▸ **WHAT THE TASK REQUIRES**
The entries should be written out again exactly as they read.

▸ **Stored data**
Segment Open
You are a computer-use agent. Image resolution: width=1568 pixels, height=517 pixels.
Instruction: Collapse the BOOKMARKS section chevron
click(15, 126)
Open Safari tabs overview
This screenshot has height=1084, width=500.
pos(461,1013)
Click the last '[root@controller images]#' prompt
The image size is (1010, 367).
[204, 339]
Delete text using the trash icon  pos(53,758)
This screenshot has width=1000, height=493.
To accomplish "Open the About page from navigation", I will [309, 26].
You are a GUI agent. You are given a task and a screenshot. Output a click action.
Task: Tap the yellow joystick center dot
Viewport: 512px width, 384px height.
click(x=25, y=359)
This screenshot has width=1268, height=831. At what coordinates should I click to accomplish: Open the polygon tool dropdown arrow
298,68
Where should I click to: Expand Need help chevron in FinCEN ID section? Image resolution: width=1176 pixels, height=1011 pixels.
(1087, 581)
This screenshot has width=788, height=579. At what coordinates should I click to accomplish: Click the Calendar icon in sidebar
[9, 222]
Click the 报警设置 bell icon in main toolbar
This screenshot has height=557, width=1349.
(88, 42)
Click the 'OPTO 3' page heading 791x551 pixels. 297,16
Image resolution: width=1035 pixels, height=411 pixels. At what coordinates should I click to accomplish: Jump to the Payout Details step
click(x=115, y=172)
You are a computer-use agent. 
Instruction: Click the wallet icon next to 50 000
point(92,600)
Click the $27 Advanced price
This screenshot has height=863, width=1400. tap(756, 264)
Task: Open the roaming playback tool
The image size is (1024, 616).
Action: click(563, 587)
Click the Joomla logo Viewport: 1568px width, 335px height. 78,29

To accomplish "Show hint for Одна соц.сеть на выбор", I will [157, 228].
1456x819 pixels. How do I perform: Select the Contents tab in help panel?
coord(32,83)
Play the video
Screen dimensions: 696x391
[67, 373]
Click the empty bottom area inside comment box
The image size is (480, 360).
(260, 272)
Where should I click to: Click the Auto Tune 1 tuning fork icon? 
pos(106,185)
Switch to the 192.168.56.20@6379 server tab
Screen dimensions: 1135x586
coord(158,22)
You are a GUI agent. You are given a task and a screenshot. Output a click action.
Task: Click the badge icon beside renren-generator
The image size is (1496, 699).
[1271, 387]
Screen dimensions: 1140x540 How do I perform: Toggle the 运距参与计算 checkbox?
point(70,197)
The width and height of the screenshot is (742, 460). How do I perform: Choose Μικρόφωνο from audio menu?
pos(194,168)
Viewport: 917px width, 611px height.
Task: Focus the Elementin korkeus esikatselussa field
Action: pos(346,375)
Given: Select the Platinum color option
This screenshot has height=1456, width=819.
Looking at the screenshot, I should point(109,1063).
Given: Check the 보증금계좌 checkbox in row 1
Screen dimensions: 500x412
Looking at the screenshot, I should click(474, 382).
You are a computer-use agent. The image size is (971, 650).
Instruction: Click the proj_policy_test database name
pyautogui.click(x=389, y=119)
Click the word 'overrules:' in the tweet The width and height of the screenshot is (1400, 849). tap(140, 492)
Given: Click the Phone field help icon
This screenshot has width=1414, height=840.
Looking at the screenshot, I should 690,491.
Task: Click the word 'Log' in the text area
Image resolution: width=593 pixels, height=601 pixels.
Segment Closed
▸ **ANSWER BOX**
You are a computer-use agent. Image resolution: width=1568 pixels, height=517 pixels.
Instruction: Collapse the BOOKMARKS section chevron
click(15, 126)
Open Safari tabs overview
This screenshot has height=1084, width=500.
pos(461,1013)
Click the last '[root@controller images]#' prompt
The image size is (1010, 367).
[204, 339]
Delete text using the trash icon  pos(53,758)
This screenshot has width=1000, height=493.
To accomplish "Open the About page from navigation", I will [309, 26].
You are a GUI agent. You are given a task and a screenshot. Output a click action.
Task: Tap the yellow joystick center dot
Viewport: 512px width, 384px height.
click(x=25, y=359)
This screenshot has width=1268, height=831. At what coordinates should I click to accomplish: Open the polygon tool dropdown arrow
298,68
Where should I click to: Expand Need help chevron in FinCEN ID section? Image resolution: width=1176 pixels, height=1011 pixels.
(1087, 581)
This screenshot has width=788, height=579. At what coordinates should I click to accomplish: Click the Calendar icon in sidebar
[9, 222]
Click the 报警设置 bell icon in main toolbar
This screenshot has height=557, width=1349.
(88, 42)
Click the 'OPTO 3' page heading 791x551 pixels. 297,16
Image resolution: width=1035 pixels, height=411 pixels. At what coordinates should I click to accomplish: Jump to the Payout Details step
click(x=115, y=172)
You are a computer-use agent. 
Instruction: Click the wallet icon next to 50 000
point(92,600)
Click the $27 Advanced price
This screenshot has height=863, width=1400. tap(756, 264)
Task: Open the roaming playback tool
The image size is (1024, 616).
Action: click(563, 587)
Click the Joomla logo Viewport: 1568px width, 335px height. 78,29

To accomplish "Show hint for Одна соц.сеть на выбор", I will [157, 228].
1456x819 pixels. How do I perform: Select the Contents tab in help panel?
coord(32,83)
Play the video
Screen dimensions: 696x391
[67, 373]
Click the empty bottom area inside comment box
The image size is (480, 360).
(260, 272)
Where should I click to: Click the Auto Tune 1 tuning fork icon? 
pos(106,185)
Switch to the 192.168.56.20@6379 server tab
Screen dimensions: 1135x586
coord(158,22)
You are a GUI agent. You are given a task and a screenshot. Output a click action.
Task: Click the badge icon beside renren-generator
The image size is (1496, 699).
[1271, 387]
Screen dimensions: 1140x540 How do I perform: Toggle the 运距参与计算 checkbox?
point(70,197)
The width and height of the screenshot is (742, 460). How do I perform: Choose Μικρόφωνο from audio menu?
pos(194,168)
Viewport: 917px width, 611px height.
Task: Focus the Elementin korkeus esikatselussa field
Action: pos(346,375)
Given: Select the Platinum color option
This screenshot has height=1456, width=819.
Looking at the screenshot, I should point(109,1063).
Given: Check the 보증금계좌 checkbox in row 1
Screen dimensions: 500x412
Looking at the screenshot, I should click(474, 382).
You are a computer-use agent. The image size is (971, 650).
Instruction: Click the proj_policy_test database name
pyautogui.click(x=389, y=119)
Click the word 'overrules:' in the tweet The width and height of the screenshot is (1400, 849). tap(140, 492)
Given: Click the Phone field help icon
This screenshot has width=1414, height=840.
Looking at the screenshot, I should 690,491.
Task: Click the word 'Log' in the text area
Image resolution: width=593 pixels, height=601 pixels.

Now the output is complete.